>>

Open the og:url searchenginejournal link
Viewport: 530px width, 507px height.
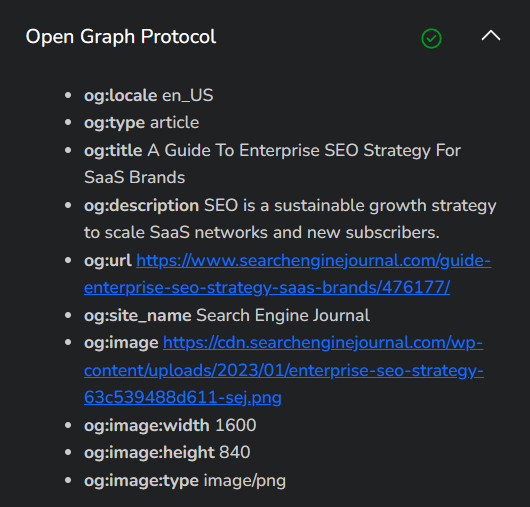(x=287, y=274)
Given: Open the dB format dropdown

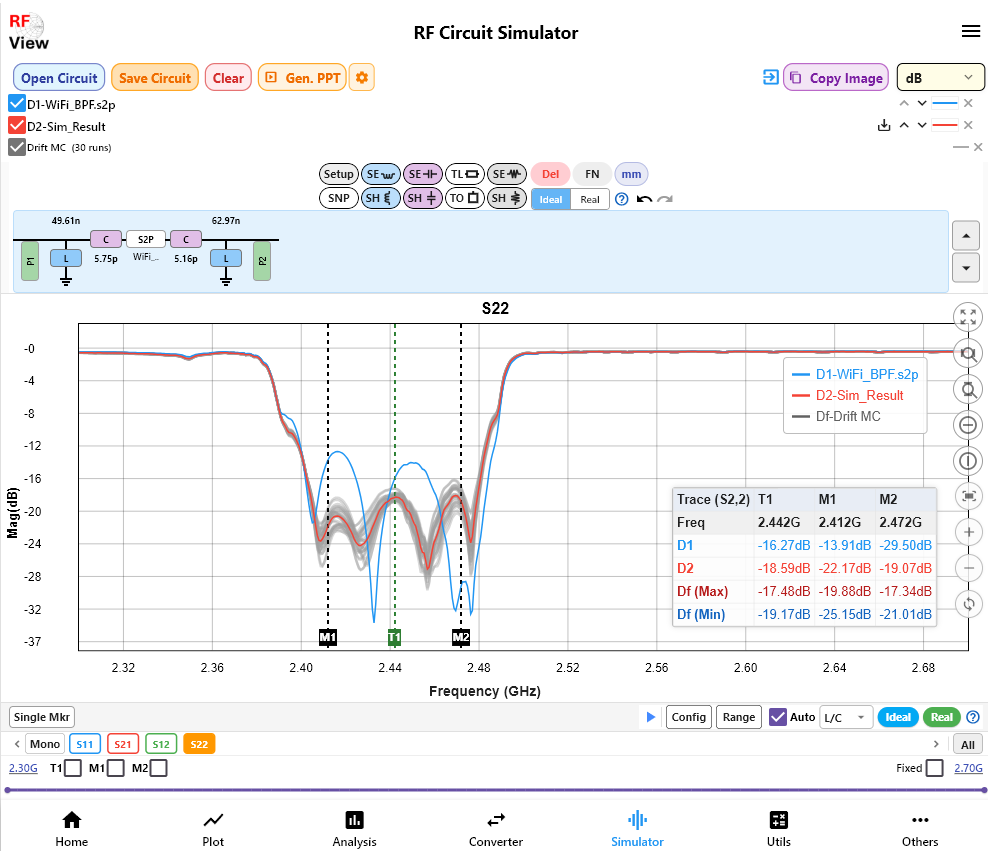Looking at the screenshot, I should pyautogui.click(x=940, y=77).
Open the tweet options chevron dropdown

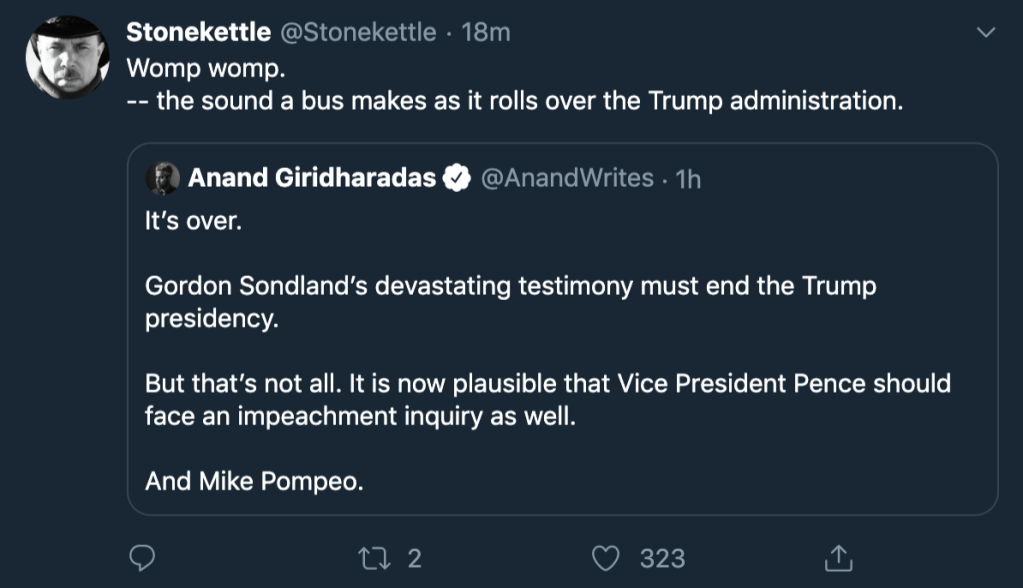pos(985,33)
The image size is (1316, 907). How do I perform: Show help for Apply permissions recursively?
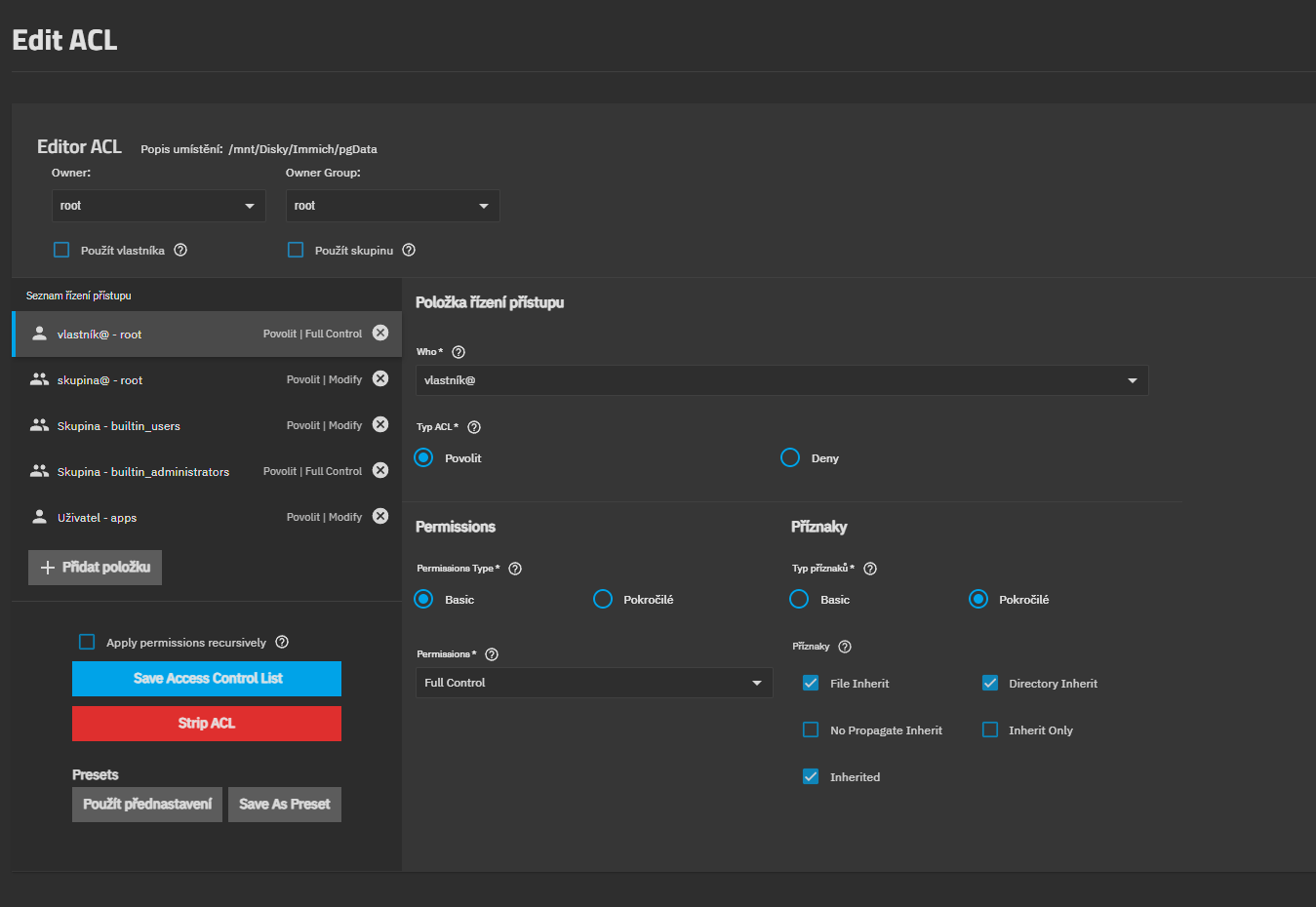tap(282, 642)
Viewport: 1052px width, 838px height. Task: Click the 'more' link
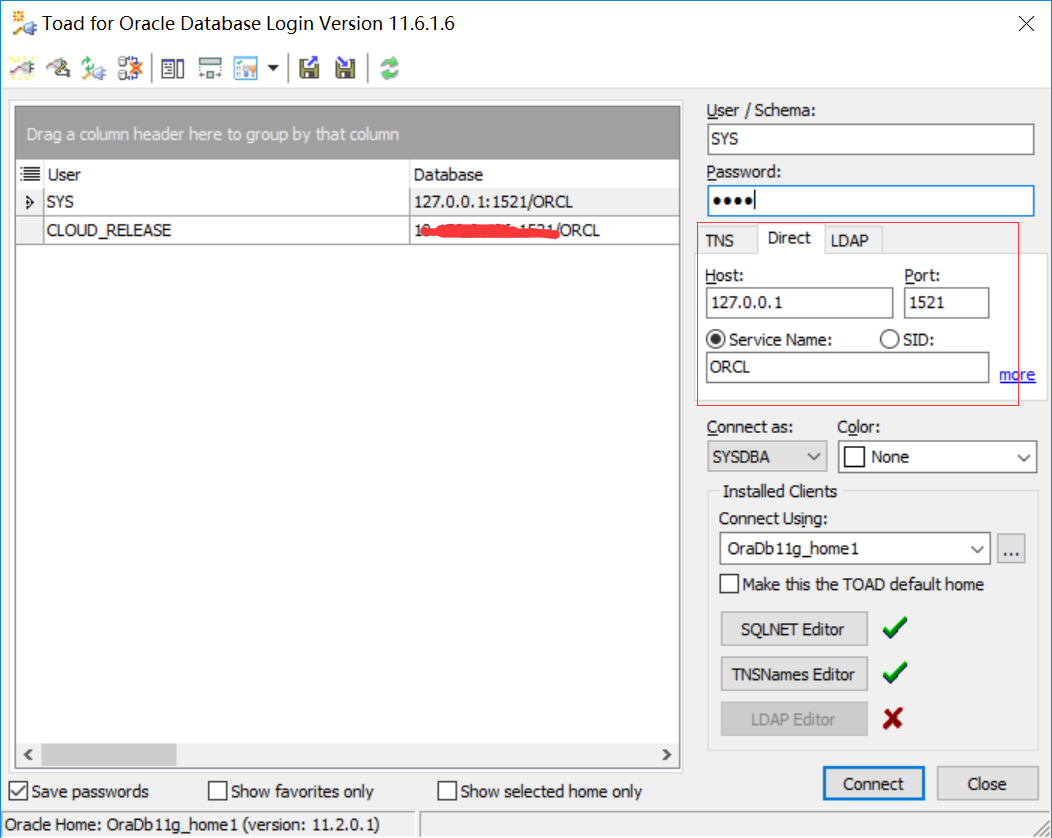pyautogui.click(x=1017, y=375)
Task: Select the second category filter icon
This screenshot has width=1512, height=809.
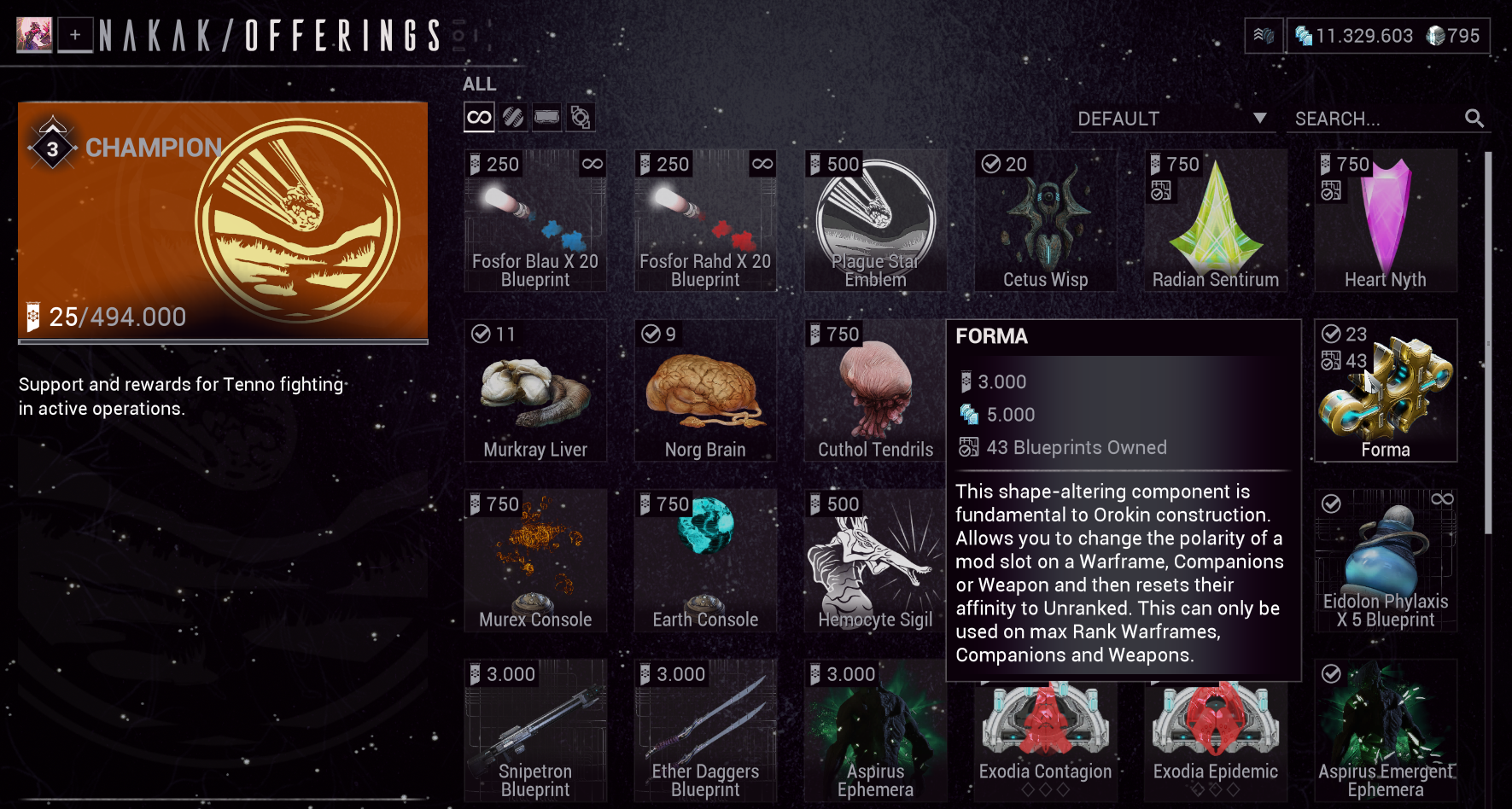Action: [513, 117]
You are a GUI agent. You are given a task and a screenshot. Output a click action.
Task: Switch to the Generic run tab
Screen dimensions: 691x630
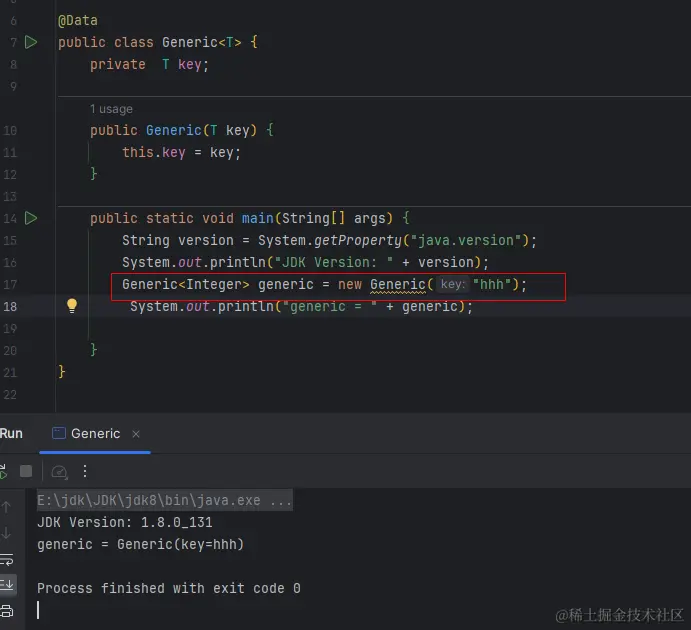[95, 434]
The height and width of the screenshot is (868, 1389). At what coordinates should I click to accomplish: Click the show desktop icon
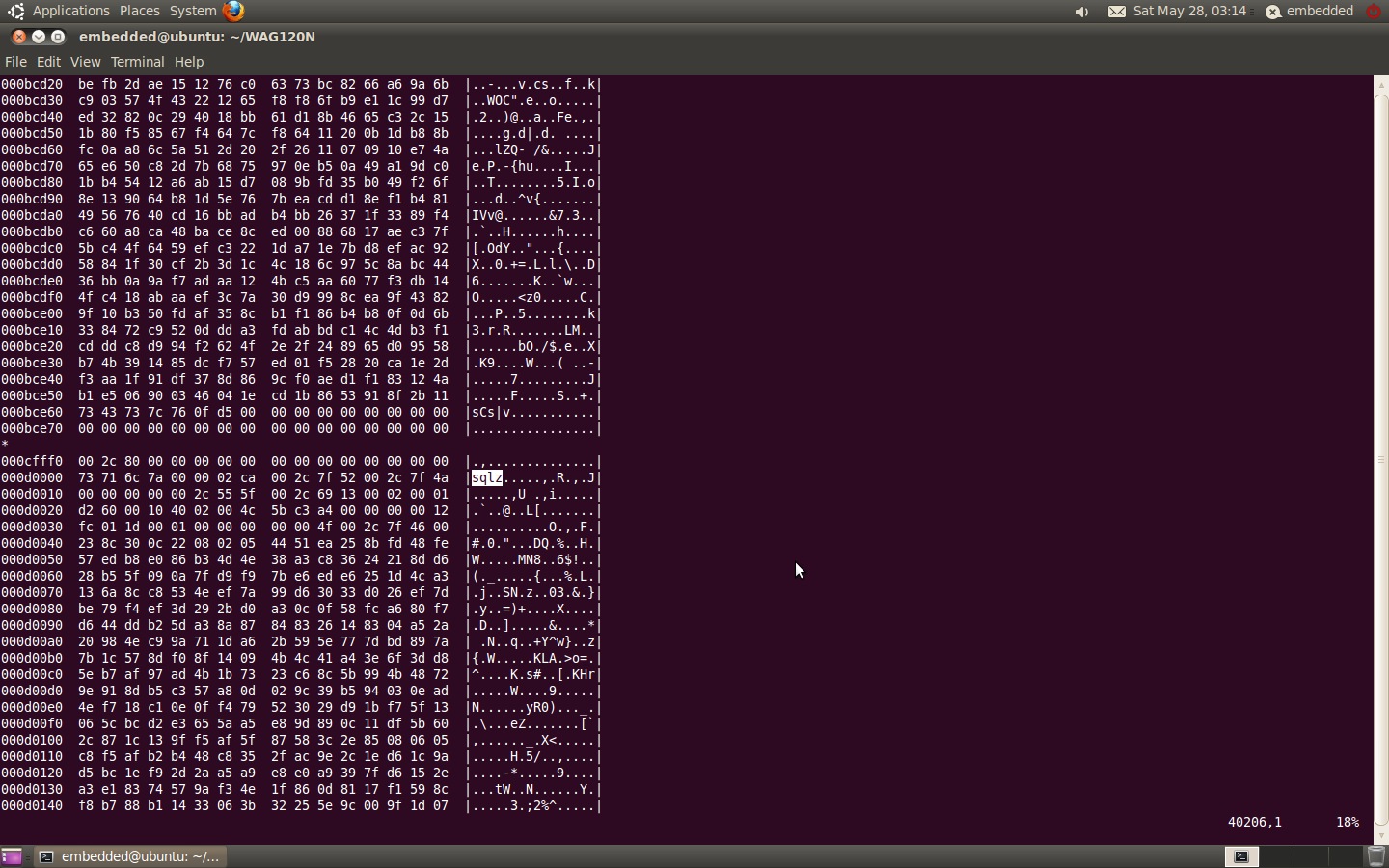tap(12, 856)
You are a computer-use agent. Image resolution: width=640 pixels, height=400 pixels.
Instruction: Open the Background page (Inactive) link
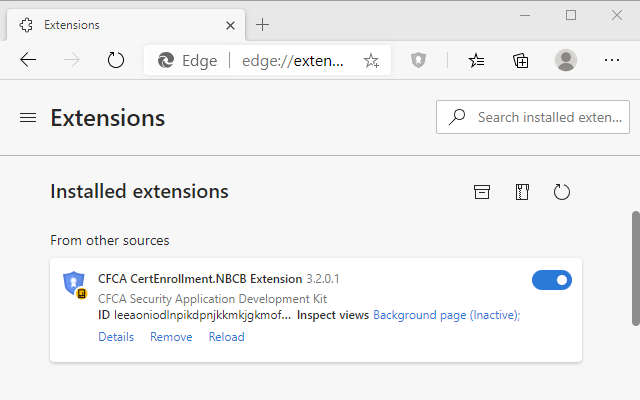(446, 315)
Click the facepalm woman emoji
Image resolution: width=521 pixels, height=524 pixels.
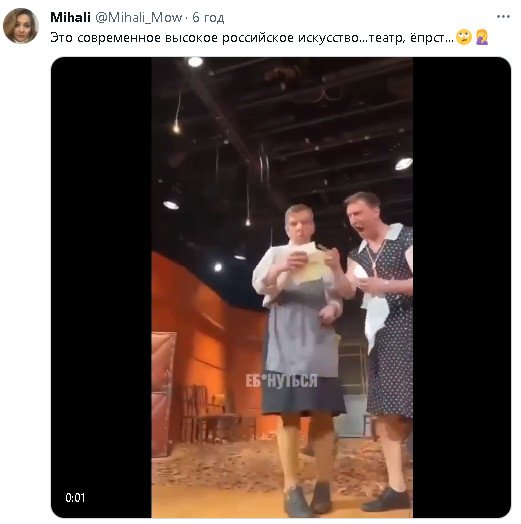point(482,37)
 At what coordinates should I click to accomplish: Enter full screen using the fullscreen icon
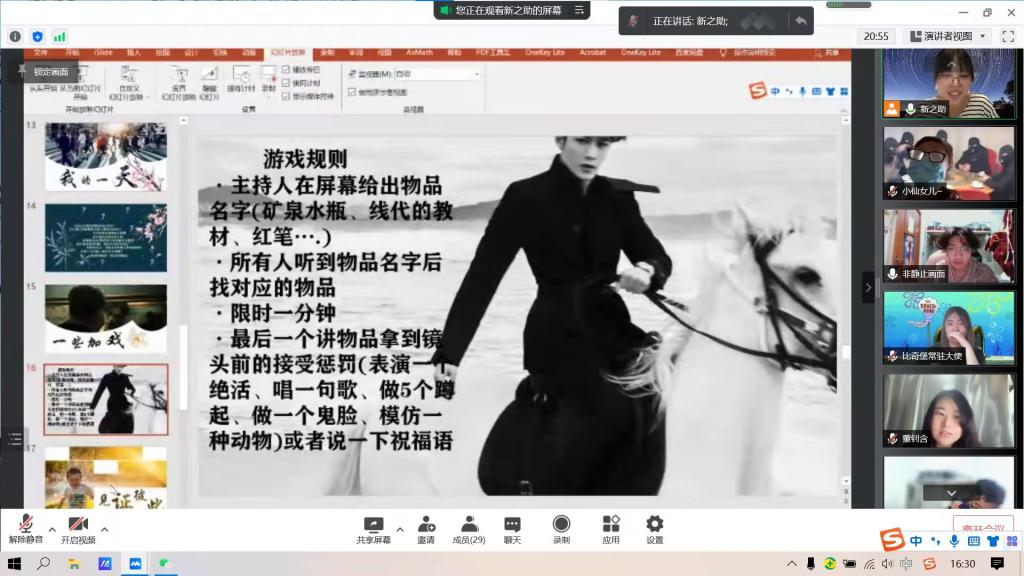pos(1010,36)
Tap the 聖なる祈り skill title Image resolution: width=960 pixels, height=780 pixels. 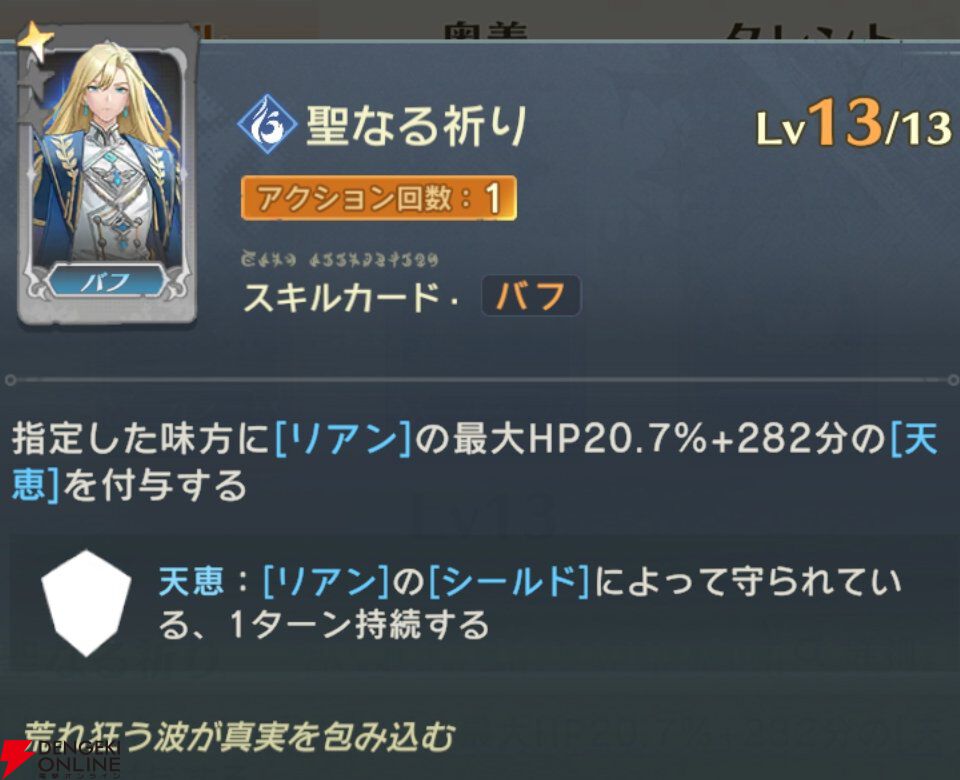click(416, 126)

<<

EXERCISE AIM: Gather every line of the items above that contains the word "accomplish" and copy each one out in full.

OUTPUT FOR THIS EXERCISE:
The height and width of the screenshot is (868, 1389). At what coordinates should I click to accomplish: Click the show desktop icon
 At what coordinates should I click to accomplish: Enter full screen using the fullscreen icon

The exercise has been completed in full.